Using this approach, the researchers identified molecular signatures present in blood samples collected a few days after vaccination that predicted with 80% accuracy whether the vaccine would elicit immune protection approximately four weeks later. Within one week of flu vaccination, young individuals showed high levels of antibody-producing B cells, whereas the elderly showed high levels of immune cells called monocytes, which elicit inflammatory responses in the body. These age-related differences predicted impaired vaccine-induced immune responses observed in the elderly three weeks later. “Together, these results suggest potential mechanisms by which changes to the innate response in the elderly may result in diminished antibody responses to vaccination,” said Subramaniam, who is associate director of the Institute of Engineering in Medicine at UC San Diego.
Even before vaccination, high baseline levels of B cells, in conjunction with low levels of monocytes and related inflammatory molecules, predicted vaccine-induced immune protection four weeks later. “This supports the concept that inflammatory responses at baseline may be detrimental to the induction of vaccine-induced antibody responses,” said Subramaniam. “While it is early to suggest, supplementary therapeutic approaches, such as reducing the inflammatory response in elderly patients after vaccination, would be valuable avenues to pursue. However, this warrants longer and more detailed investigations.”

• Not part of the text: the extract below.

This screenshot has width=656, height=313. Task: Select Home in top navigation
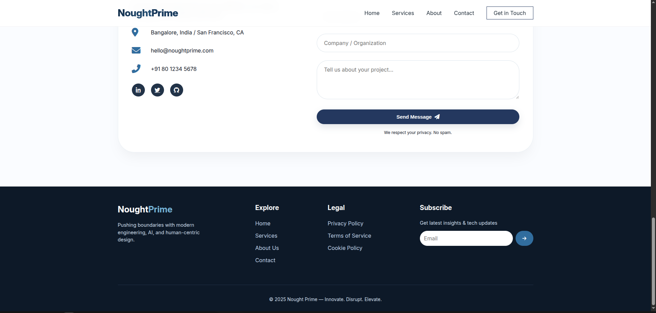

For their own part, the researchers plan on applying similar system biology approaches to study other viral infections, such as shingles and yellow fever. “Analyzing these myriad ‘omics’ data in conjunction with physiological measurements is novel and will serve as a paradigm for future studies on influenza and other infections.”
In the meantime, they urge caution against over-generalizing their new findings. “This is obviously a complex problem, and the study reveals responses that are averaged across populations,” said Subramaniam. “As is true in every medical diagnosis, prognosis, and treatment, there is a distribution of responses with a majority conforming to the mean predicted response. So the important thing for the general audience to recognize is that there will be exceptions and variations.”
This work was supported by the National Institutes of Health and the National Science Foundation.